__TASK GOAL__
All lines from the one containing "Given: Open table column settings gear icon" through the end of the data below must be reproduced exactly, and no others.

__EXTRACTED INFORMATION__
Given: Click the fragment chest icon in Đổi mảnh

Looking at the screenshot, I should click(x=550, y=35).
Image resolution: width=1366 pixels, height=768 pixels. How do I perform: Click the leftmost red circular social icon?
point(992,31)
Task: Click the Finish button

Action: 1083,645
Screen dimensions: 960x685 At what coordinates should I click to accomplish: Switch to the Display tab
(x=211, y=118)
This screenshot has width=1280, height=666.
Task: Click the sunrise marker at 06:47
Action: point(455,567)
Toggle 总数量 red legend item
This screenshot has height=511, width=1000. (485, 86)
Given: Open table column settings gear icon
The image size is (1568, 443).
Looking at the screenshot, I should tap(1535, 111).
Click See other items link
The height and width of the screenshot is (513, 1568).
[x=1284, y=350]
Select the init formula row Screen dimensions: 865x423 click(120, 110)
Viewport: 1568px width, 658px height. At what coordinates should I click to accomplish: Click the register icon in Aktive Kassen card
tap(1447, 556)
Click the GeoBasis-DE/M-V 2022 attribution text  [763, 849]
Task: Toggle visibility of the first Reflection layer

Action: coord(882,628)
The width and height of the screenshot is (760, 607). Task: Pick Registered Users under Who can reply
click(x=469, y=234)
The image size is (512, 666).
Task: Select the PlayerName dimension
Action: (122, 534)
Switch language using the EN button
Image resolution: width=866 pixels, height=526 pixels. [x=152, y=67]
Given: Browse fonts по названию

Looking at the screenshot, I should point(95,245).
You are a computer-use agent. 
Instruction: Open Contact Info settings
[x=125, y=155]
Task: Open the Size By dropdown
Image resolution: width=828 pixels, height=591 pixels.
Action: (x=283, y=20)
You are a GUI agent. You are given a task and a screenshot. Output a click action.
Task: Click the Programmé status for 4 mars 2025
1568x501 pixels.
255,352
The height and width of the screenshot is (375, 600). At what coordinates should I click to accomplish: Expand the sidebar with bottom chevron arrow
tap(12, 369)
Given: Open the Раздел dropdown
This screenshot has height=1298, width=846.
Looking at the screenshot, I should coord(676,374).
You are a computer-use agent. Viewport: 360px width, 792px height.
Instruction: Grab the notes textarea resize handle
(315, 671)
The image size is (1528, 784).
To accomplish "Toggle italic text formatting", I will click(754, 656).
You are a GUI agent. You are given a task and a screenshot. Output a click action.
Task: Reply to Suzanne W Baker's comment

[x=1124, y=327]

__SOLUTION__
Given: Open table column settings gear icon
The image size is (1568, 443).
Looking at the screenshot, I should tap(1535, 111).
Click See other items link
The height and width of the screenshot is (513, 1568).
[x=1284, y=350]
Select the init formula row Screen dimensions: 865x423 click(120, 110)
Viewport: 1568px width, 658px height. At what coordinates should I click to accomplish: Click the register icon in Aktive Kassen card
tap(1447, 556)
Click the GeoBasis-DE/M-V 2022 attribution text  [763, 849]
Task: Toggle visibility of the first Reflection layer

Action: coord(882,628)
The width and height of the screenshot is (760, 607). Task: Pick Registered Users under Who can reply
click(x=469, y=234)
The image size is (512, 666).
Task: Select the PlayerName dimension
Action: (122, 534)
Switch language using the EN button
Image resolution: width=866 pixels, height=526 pixels. [x=152, y=67]
Given: Browse fonts по названию

Looking at the screenshot, I should point(95,245).
You are a computer-use agent. 
Instruction: Open Contact Info settings
[x=125, y=155]
Task: Open the Size By dropdown
Image resolution: width=828 pixels, height=591 pixels.
Action: (x=283, y=20)
You are a GUI agent. You are given a task and a screenshot. Output a click action.
Task: Click the Programmé status for 4 mars 2025
1568x501 pixels.
255,352
The height and width of the screenshot is (375, 600). At what coordinates should I click to accomplish: Expand the sidebar with bottom chevron arrow
tap(12, 369)
Given: Open the Раздел dropdown
This screenshot has height=1298, width=846.
Looking at the screenshot, I should coord(676,374).
You are a computer-use agent. Viewport: 360px width, 792px height.
Instruction: Grab the notes textarea resize handle
(315, 671)
The image size is (1528, 784).
To accomplish "Toggle italic text formatting", I will click(754, 656).
You are a GUI agent. You are given a task and a screenshot. Output a click action.
Task: Reply to Suzanne W Baker's comment

[x=1124, y=327]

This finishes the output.